(Pixel coordinate grounding data)
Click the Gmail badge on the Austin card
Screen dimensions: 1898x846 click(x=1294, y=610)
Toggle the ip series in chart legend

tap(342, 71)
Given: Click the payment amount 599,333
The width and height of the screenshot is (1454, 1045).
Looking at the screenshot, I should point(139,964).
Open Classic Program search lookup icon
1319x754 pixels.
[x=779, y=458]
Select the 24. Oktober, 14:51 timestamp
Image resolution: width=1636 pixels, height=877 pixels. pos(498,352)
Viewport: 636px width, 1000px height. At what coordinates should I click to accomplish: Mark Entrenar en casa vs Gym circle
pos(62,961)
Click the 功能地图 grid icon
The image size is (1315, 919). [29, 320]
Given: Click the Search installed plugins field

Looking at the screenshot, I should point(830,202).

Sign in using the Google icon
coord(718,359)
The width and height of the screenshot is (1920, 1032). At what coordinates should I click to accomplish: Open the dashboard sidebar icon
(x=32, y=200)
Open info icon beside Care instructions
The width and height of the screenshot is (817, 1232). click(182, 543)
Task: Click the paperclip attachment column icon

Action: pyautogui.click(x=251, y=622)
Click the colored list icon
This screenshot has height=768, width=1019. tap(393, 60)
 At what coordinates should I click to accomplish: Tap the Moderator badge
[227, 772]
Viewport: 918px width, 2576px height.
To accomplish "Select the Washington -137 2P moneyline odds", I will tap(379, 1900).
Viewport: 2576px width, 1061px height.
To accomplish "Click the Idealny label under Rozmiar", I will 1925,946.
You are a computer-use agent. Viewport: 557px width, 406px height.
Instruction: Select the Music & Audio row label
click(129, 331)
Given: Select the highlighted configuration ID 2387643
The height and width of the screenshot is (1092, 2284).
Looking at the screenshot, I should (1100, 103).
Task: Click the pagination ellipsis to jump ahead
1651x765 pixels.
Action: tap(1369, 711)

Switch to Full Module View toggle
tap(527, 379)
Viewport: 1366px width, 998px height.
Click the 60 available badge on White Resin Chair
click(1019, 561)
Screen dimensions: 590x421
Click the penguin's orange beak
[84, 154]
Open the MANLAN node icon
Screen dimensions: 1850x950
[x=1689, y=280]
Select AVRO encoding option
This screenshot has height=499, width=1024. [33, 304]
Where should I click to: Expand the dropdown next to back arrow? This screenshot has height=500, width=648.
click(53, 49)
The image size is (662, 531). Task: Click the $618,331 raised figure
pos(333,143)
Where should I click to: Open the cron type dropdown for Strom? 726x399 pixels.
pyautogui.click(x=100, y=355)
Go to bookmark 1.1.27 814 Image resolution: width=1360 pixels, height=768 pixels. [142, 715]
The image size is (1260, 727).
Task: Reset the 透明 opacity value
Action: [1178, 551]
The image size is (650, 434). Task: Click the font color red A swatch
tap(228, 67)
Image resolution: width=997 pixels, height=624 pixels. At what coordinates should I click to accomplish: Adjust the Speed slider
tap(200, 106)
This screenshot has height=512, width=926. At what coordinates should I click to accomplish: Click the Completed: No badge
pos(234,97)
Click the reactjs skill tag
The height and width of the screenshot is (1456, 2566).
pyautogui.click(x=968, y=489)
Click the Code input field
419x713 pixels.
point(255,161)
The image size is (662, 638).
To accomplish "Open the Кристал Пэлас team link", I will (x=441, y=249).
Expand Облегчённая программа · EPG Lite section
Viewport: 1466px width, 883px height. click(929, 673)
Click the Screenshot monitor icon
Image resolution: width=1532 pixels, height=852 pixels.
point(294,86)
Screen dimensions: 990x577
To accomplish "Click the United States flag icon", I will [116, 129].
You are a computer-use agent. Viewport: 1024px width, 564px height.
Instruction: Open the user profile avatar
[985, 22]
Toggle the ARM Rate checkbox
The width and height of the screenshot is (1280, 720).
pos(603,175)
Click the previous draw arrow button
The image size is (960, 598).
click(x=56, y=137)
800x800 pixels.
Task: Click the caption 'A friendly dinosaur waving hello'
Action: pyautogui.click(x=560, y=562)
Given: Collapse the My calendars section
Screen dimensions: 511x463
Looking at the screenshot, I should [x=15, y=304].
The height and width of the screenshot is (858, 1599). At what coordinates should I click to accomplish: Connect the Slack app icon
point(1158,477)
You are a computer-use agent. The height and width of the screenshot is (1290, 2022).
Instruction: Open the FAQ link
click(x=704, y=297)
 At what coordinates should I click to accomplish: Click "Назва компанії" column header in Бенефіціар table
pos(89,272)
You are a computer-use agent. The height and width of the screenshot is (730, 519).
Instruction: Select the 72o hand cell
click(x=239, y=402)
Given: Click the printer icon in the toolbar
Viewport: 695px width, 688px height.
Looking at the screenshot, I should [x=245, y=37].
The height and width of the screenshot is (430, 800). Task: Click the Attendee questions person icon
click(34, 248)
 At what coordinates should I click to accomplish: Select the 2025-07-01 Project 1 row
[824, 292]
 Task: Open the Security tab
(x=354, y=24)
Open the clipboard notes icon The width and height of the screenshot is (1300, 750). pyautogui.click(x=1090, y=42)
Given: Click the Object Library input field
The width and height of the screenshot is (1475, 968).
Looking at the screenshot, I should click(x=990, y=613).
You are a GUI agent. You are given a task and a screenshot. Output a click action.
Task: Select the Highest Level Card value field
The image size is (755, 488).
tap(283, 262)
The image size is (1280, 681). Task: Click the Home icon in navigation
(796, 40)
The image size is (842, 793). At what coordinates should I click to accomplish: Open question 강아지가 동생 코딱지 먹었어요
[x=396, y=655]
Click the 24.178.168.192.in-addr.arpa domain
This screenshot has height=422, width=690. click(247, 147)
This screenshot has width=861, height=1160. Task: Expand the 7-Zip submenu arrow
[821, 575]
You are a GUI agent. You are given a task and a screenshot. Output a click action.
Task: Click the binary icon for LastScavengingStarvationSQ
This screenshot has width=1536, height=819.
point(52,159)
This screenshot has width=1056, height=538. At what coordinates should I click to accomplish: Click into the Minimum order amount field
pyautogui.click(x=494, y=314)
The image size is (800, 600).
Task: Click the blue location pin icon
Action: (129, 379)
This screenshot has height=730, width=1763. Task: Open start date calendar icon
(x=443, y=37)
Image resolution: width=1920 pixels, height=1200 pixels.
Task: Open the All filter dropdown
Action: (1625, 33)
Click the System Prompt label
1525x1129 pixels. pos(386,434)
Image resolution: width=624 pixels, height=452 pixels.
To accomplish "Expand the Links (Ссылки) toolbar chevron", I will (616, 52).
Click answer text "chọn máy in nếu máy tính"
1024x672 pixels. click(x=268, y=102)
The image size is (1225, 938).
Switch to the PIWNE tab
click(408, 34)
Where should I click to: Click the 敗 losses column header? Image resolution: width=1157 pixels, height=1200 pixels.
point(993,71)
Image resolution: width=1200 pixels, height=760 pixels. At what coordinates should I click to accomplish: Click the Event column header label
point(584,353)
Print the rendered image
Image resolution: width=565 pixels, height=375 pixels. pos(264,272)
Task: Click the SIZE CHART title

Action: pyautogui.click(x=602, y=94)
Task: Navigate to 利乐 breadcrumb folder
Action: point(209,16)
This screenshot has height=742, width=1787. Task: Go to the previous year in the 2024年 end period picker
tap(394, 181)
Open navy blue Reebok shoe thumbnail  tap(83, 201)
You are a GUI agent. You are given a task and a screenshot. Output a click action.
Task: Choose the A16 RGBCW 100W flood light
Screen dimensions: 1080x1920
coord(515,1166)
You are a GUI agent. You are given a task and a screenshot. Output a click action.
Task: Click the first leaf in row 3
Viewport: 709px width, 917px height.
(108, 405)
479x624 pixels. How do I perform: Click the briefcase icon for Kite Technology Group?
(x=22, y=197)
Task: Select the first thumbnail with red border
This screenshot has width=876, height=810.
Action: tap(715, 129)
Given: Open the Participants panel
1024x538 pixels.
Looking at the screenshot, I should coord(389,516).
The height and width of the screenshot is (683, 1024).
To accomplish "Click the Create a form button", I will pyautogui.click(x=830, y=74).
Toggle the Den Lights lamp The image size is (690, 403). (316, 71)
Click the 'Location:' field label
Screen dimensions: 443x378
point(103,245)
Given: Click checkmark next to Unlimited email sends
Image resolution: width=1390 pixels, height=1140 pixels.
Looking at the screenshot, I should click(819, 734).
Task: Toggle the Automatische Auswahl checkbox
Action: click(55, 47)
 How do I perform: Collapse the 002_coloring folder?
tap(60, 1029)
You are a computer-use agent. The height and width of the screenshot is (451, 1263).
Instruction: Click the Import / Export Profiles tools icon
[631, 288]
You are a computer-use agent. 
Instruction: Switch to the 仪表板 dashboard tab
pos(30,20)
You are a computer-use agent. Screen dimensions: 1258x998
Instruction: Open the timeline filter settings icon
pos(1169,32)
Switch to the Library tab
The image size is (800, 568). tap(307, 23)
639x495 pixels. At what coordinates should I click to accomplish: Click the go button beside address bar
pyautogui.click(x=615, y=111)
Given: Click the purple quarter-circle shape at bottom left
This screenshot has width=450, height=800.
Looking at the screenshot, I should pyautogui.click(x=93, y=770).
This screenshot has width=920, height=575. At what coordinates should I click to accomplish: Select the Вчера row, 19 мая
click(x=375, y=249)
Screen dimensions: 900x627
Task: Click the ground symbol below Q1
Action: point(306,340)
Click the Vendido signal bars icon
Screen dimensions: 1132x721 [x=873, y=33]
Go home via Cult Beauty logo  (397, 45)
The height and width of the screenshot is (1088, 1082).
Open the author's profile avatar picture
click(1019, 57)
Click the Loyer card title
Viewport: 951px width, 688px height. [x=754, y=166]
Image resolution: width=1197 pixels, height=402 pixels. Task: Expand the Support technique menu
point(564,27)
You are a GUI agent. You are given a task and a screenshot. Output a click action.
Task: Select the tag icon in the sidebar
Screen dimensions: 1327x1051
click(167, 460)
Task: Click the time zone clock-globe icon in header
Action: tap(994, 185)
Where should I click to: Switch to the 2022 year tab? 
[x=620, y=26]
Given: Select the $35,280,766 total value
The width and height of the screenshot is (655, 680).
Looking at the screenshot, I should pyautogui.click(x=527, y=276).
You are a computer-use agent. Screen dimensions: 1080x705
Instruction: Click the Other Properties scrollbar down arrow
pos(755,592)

> **The problem**: Collect every line above that contains the word "toolbar".

> **Solved exercise**:
Given: Click the printer icon in the toolbar
To accomplish "Expand the Links (Ссылки) toolbar chevron", I will (616, 52).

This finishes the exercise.